H C Products Co. v. Air Vent, Inc.

468 F. Supp. 750, 204 U.S.P.Q. (BNA) 735, 1979 U.S. Dist. LEXIS 12795
CourtDistrict Court, C.D. Illinois
DecidedApril 25, 1979
Docket77-1099
StatusPublished
Cited by4 cases

This text of 468 F. Supp. 750 (H C Products Co. v. Air Vent, Inc.) is published on Counsel Stack Legal Research, covering District Court, C.D. Illinois primary law. Counsel Stack provides free access to over 12 million legal documents including statutes, case law, regulations, and constitutions.

Bluebook
H C Products Co. v. Air Vent, Inc., 468 F. Supp. 750, 204 U.S.P.Q. (BNA) 735, 1979 U.S. Dist. LEXIS 12795 (C.D. Ill. 1979).

Opinion

DECISION AND ORDER

ROBERT D. MORGAN, Chief Judge.

This is a suit for alleged patent infringement and unfair competition. The plaintiff, a subsidiary of Aluminum Corporation of America (ALCOA), is a Delaware corporation having its principal place of business at Princeville, Illinois, in this district. Defendant Air Vent, Inc. is a Delaware corpo *752 ration having its principal place of business at Peoria, Illinois. The defendant Curran is the president of defendant Air Vent and a resident of Peoria, Illinois.
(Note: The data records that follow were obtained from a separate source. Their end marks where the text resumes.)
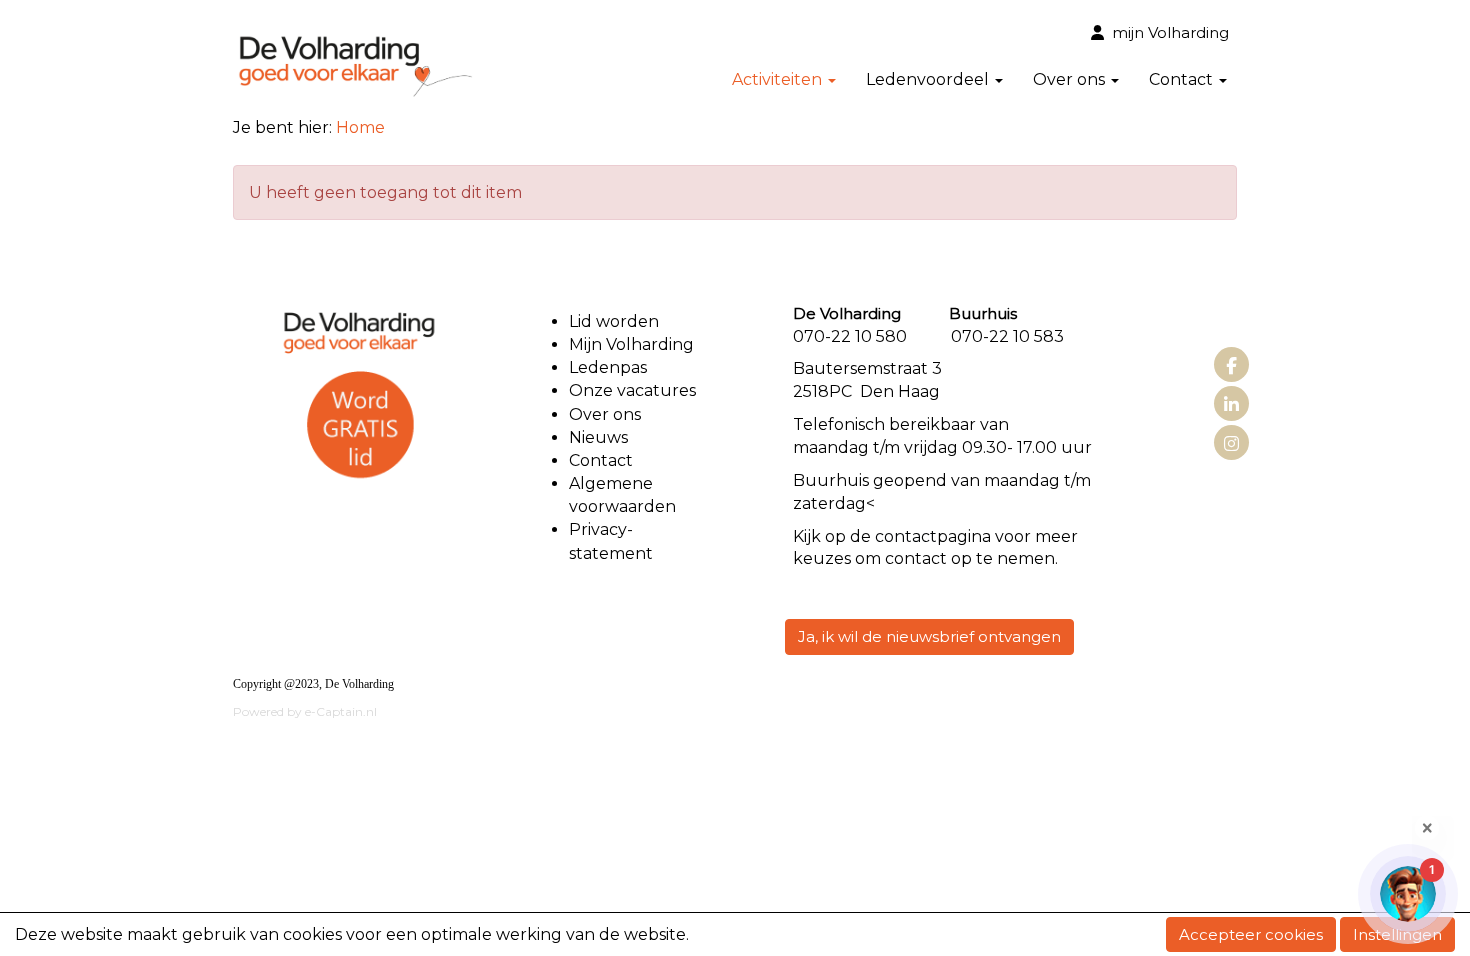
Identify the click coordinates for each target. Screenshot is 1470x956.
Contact (601, 460)
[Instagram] (1231, 444)
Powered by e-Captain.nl (305, 711)
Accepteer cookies (1251, 934)
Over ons (605, 414)
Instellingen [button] (1397, 934)
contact (906, 536)
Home (360, 127)
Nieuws (598, 437)
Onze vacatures (634, 390)
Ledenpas (608, 367)
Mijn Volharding (631, 344)
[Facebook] (1231, 366)
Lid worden (614, 321)
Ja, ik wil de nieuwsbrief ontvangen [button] (929, 636)
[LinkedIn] (1231, 405)
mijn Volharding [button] (1166, 32)
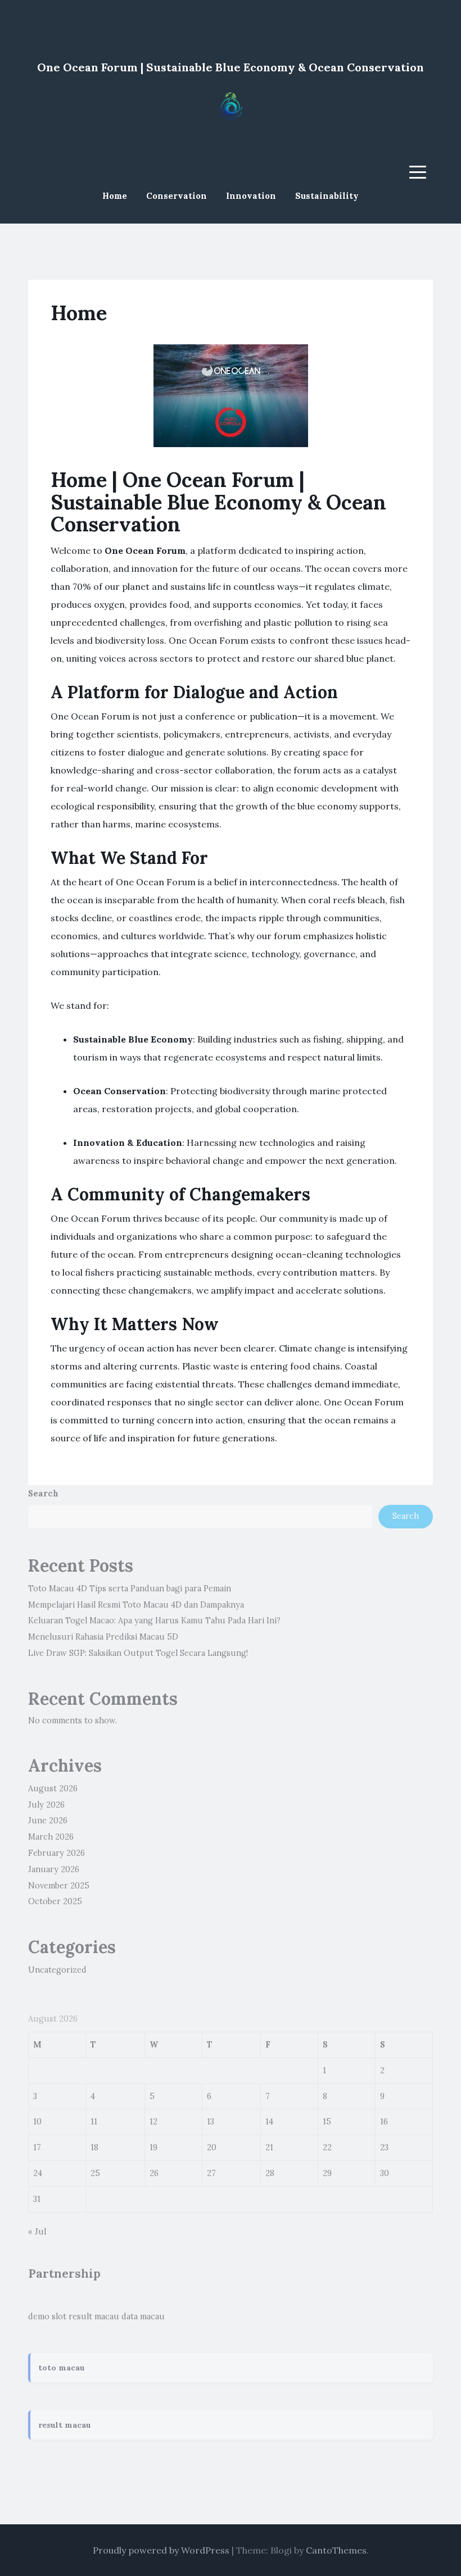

Two patents are involved in this suit. Both are owned by ALCOA, with plaintiff as designated nominee thereof. Each patent relates to roof ventilators.

Plaintiff is regularly engaged at its plant in Princeville, in the manufacture of roof ventilating systems. Its products are marketed solely through Alcoa Building Products (ABP), another wholly owned subsidiary of ALCOA. Defendant is regularly engaged at Peoria, Illinois, in the manufacturing and marketing of roof ridge ventilators. 1

Following a bench trial upon the issues of validity and infringement of the patents and collateral issues related to claims of unfair competition, and the submission by the parties of post-trial briefs and proposed findings and conclusions, the cause is before the court for decision on the merits.

Jurisdiction

Through proceedings in this case, including the final pre-trial conference and the pre-trial order, defendant did not question jurisdiction as to any claim. For the first time, in its trial brief, defendant challenges jurisdiction over a part of the claim alleging unfair competition. Specifically, it asserts that there is no federal jurisdiction over the claim that it was guilty of unfair competition in that it allegedly lured away from plaintiff and employed a certain person, because the employment of that person by defendant was subsequent to defendant’s alleged initial infringement of the patents by its commencing the manufacture and sale of one of its accused product. It also contends that there is no proper jurisdiction over so much of plaintiff’s claim as asserts defendant’s publication of an advertising brochure, because that publication was not made until after this suit was filed. Thus it is true that those issues involve proof which goes beyond the proof relevant to the patent issues. However, since jurisdiction has been assumed by the parties and the court to exist until the time of trial, and the relevant evidence is now in the evidentiary record, defendant’s challenge to jurisdiction will be rejected.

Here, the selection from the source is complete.